BTW, in the OP case - aarch64 result seems slightly better (rather 1ULP off).
It depends on how you do this. If you compare computed value with some float by |
I agree this is not necessarily a bug. Checking whether this is a policy of CPython will be good enough. But it is not because it is 2ULP difference, but because no promise about advanced math funcitions, right? Finding bigger difference is possible. $ clang -lm tgamma.c && ./a.out
The result of tgamma(-3.8510064710745118) is: 3.809507
Bit representation of result: 4615760666384231000 $ clang -lm tgamma.c && ./a.out
The result of tgamma(3.6215752811868267) is: 3.809507
Bit representation of result: 4615760666384231005
I am not comparing the float values but comparing the bit representation of float values. Probably I didn't write the issue detailed enough. I am not insisting the result of math.gamma is incorrect, but only saying the bit representation of gamma function is different only in For more context, I was going to write the port of those functions in Rust. I know float operation result can be varied by based platform, libm or a few other reasons. |
Sorry, it seems you use different arguments in your latest examples. -3.8510064710745118 vs 3.6215752811868267. It's hard to say in which example the difference is bigger.

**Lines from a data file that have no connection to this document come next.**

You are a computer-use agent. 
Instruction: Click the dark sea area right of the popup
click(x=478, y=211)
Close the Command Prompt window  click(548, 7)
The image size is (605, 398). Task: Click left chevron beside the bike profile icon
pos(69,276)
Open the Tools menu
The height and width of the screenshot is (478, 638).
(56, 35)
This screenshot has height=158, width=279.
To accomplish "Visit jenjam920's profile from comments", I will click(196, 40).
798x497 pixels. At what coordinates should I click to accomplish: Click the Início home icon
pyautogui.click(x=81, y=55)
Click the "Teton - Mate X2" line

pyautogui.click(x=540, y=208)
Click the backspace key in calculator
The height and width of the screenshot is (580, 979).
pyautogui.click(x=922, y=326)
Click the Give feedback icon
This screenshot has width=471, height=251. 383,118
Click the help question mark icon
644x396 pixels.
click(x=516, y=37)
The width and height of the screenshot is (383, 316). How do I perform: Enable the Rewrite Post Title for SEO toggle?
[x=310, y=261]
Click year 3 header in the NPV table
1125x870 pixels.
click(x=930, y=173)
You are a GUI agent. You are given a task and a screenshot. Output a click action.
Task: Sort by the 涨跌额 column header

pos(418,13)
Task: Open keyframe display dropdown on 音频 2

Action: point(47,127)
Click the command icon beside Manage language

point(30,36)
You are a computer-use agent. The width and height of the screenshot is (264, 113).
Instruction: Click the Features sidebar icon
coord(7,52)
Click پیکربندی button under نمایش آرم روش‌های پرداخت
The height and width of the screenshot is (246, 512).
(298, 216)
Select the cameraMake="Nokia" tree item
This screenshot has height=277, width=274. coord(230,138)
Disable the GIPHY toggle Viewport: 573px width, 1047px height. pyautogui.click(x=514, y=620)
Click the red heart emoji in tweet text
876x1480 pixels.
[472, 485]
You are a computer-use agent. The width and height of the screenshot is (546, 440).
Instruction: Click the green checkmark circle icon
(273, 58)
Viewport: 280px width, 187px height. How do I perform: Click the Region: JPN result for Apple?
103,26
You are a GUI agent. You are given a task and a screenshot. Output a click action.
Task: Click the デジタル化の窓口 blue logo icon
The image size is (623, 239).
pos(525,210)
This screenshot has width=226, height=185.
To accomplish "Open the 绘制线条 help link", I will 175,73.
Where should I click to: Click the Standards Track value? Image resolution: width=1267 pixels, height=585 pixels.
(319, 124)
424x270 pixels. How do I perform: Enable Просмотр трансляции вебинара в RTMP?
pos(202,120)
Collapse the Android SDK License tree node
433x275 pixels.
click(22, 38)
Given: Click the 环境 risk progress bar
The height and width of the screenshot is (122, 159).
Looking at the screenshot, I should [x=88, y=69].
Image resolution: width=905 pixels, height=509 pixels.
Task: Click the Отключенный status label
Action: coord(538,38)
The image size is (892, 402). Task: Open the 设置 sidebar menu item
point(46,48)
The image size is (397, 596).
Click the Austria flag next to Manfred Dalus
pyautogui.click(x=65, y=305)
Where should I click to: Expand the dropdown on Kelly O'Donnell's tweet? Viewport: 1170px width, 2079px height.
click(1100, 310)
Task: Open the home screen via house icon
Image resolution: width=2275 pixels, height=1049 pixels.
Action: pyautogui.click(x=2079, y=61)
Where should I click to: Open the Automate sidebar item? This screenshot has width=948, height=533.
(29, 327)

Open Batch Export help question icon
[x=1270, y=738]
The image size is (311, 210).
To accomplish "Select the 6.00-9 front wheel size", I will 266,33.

It's same story. Rather you should use something like |
Sorry, the log is hardcoded one. (The source code is linked above) @skirpichev I am not getting why you are emphasizing |
Or leave note at docs.python.org that the it could show different bit results according to the compiler options? |
@corona10 Different bit representations for floating-point operations across platforms are expected behavior in computer science. So I feel like that's a redundant commentary for general computer science knowledge. If CPython wants to try best to keep consistent cross-platform floating-point behavior, modifying the build configuration with appropriate compiler flags would be the solution. However, if the current default compiler options align with the project's policy of minimal compiler customization, then I believe we can simply close this issue as working as designed. |
Thanks, I guess in the second case you have result on aarch64 (on x86_64 linux box I got your first result). In this case, this is worse by 1ULP (3ULP vs 2ULP) than x86_64 result:
BTW, could you test libm's tgamma() on your systems?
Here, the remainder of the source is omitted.